Résumé : Un menu adapté à la ménopause repose sur des repas variés, riches en protéines, fibres, calcium et bonnes graisses. En organisant vos repas sur sept jours, vous pouvez limiter les grignotages, préserver votre masse musculaire et soutenir votre énergie sans adopter un régime restrictif.

Pourquoi faudrait-il choisir entre plaisir de manger et équilibre alimentaire après la ménopause ? Un menu semaine régime ménopause pertinent ne cherche pas à supprimer les aliments appréciés. Il vous aide plutôt à mieux répartir les protéines, les légumes, les féculents et les matières grasses au fil des repas.

La ménopause peut modifier la répartition des graisses, la masse musculaire, la santé osseuse et les sensations de faim. En France, l’Assurance Maladie recommande une alimentation diversifiée, riche en calcium, ainsi qu’une activité physique régulière, tout en déconseillant les régimes restrictifs. Vous pouvez aussi vous appuyer sur notre guide que manger pendant la ménopause pour approfondir les choix alimentaires adaptés.

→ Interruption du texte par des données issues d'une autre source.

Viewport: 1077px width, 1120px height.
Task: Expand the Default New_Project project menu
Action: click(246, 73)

Pourquoi adapter votre alimentation à la ménopause ?

La ménopause n’est pas une maladie, mais une transition qui s’accompagne de changements physiologiques. La baisse des hormones ovariennes peut favoriser une redistribution des graisses vers la zone abdominale. Avec l’âge, la masse musculaire tend également à diminuer, surtout si l’activité physique et les apports protéiques deviennent insuffisants.

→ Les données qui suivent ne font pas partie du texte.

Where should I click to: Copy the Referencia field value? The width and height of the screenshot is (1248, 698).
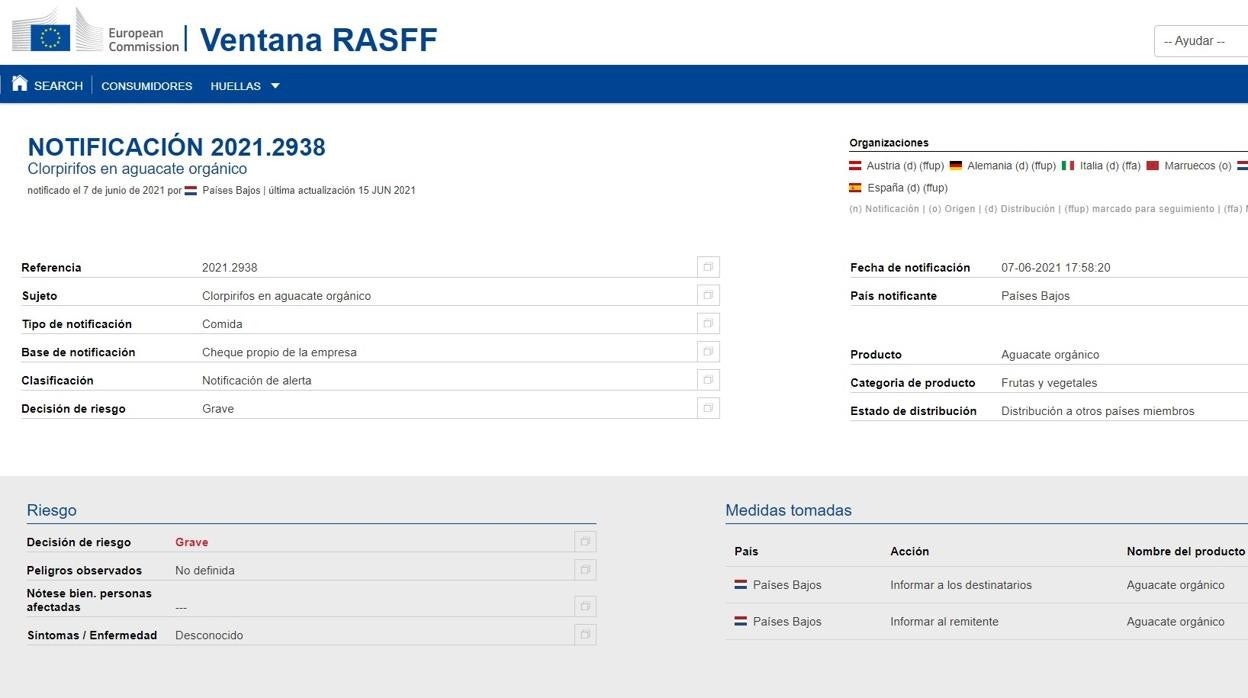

Ces évolutions ne signifient pas que vous devez manger beaucoup moins. Une réduction excessive des portions peut augmenter la fatigue, la faim et la perte de muscle. L’objectif consiste plutôt à améliorer la densité nutritionnelle de vos repas, en privilégiant des aliments rassasiants et peu transformés.

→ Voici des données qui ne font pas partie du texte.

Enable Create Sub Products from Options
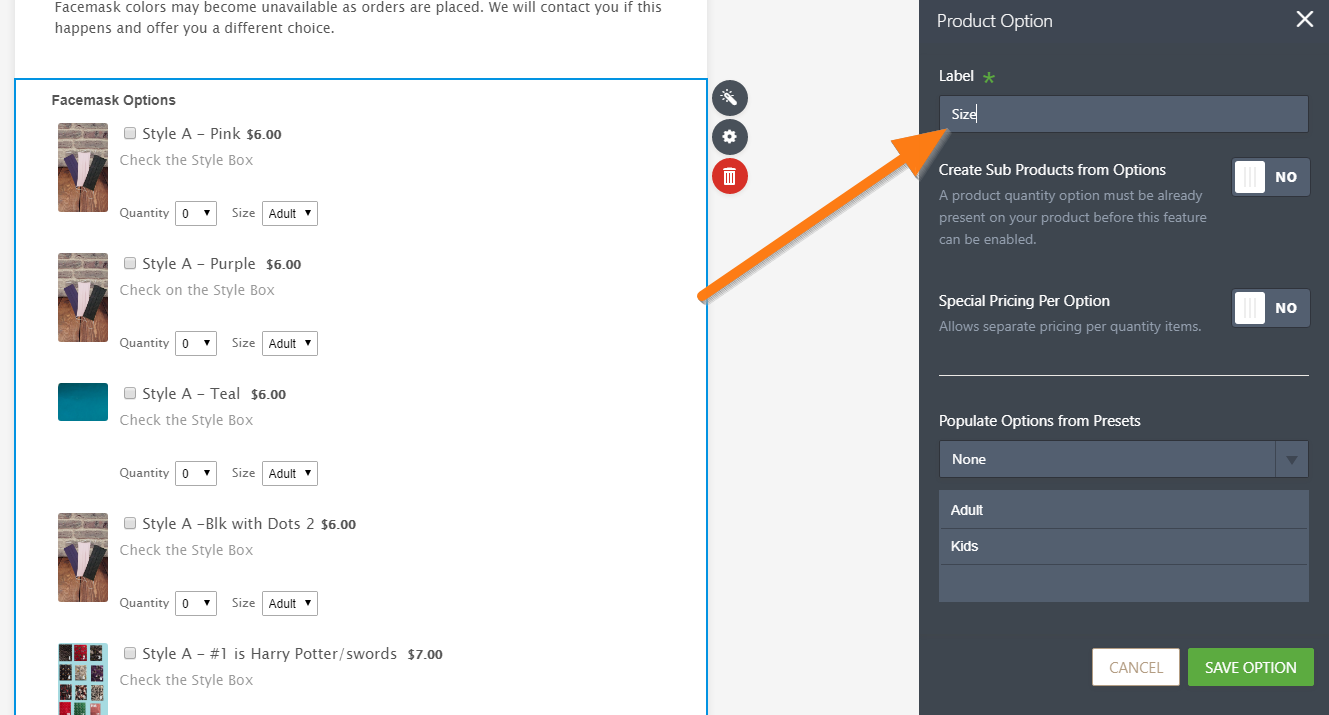The width and height of the screenshot is (1329, 715). [1270, 177]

Un menu hebdomadaire vous permet de réduire les décisions prises dans l’urgence. Vous prévoyez vos achats, vous cuisinez plusieurs bases à l’avance et vous conservez une structure régulière. Cette organisation peut aussi diminuer la charge mentale lorsque le sommeil est moins réparateur ou que l’énergie varie d’un jour à l’autre.

Vous pouvez donc considérer ce planning comme une trame. Les quantités doivent être adaptées à votre appétit, votre activité, votre état de santé et vos éventuels traitements. En cas de diabète, de maladie rénale, de troubles digestifs importants ou d’antécédents de cancer hormonodépendant, demandez conseil à un professionnel de santé.

Quels repères nutritionnels intégrer chaque semaine ?

Femme composant une assiette équilibrée adaptée à la ménopause

Que devez-vous retrouver dans vos repas pour soutenir votre forme sans tomber dans la restriction ? Commencez par associer une source de protéines, une belle portion de légumes, un féculent adapté et une matière grasse de qualité.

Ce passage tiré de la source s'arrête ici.